Monday, January 30, 2023

OCPA column: Focus on reading & graduation standards needed


Focus on reading & graduation standards needed
By Jonathan Small

In August, Allison D. Garrett, chancellor for the Oklahoma State System of Higher Education, warned lawmakers that Oklahoma high-school graduates are largely unprepared for college in English, math, reading, and science.

“Right now, 14 percent of our high-school graduates are coming from high school ready to study at the college level in all four areas—which means 86 percent of them are not,” Garrett said.

At a December legislative hearing, Garrett noted just 10 percent of Oklahoma’s May 2022 graduates tested college ready in all areas of the ACT—less than half the national average—and only 6 percent were prepared in STEM fields.

Against that backdrop, it is encouraging Senate education leaders want to focus the school system on basics—particularly reading.

State Sens. Adam Pugh, Ally Seifried and Kristen Thompson—three Republicans who serve as chair or vice-chair of key Senate education committees—recently unveiled a package of education measures that focus on unglamorous but important issues.

Oklahoma has steadily lost ground on student literacy—but it doesn’t have to be that way. In 2015, Oklahoma recorded the third-largest gain in the country on fourth-grade reading scores on National Assessment of Education Progress (NAEP) tests and the state score was above the national average.

Those 2015 improvements were tied largely to passage of a state law that reduced “social promotion” in Oklahoma schools by requiring that students read at least at a second-grade level before advancing to the fourth grade.

Unfortunately, the law was later watered down with exemptions that allowed social promotion to become common again. Reading proficiency quickly plummeted.

By 2022, despite a cumulative total of $50 billion spent on K-12 public schools over the last eight years, just 24 percent of Oklahoma fourth graders tested proficient or better on NAEP tests, a lower share than all but two states.

If Pugh’s legislation not only involves greater funding, but also promotes higher standards along with a focus on proven phonics-based instruction, it could lead to a turnaround in outcomes.

Pugh has also filed legislation to raise high-school graduation requirements. He noted Oklahoma is “one of the few states” that doesn’t have a fourth-year math-and-science requirement. That is one reason Oklahoma is “falling behind” in terms of STEM (science, technology, engineering and mathematics) outcomes, he noted.
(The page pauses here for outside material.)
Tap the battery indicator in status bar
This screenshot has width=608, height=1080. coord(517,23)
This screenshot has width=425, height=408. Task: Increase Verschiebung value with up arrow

(Notably, ACT scores declined or were flat for seven of the eight years of former State Superintendent of Public Instruction Joy Hofmeister’s tenure, which also coincided with the collapse in reading proficiency.)

Expectations matter. For too long, Oklahoma has sent the implicit message that we don’t expect students to learn to read or do well in academics. The need for change is clear. Senate lawmakers deserve credit for trying to raise the bar.

Jonathan Small serves as president of the Oklahoma Council of Public Affairs.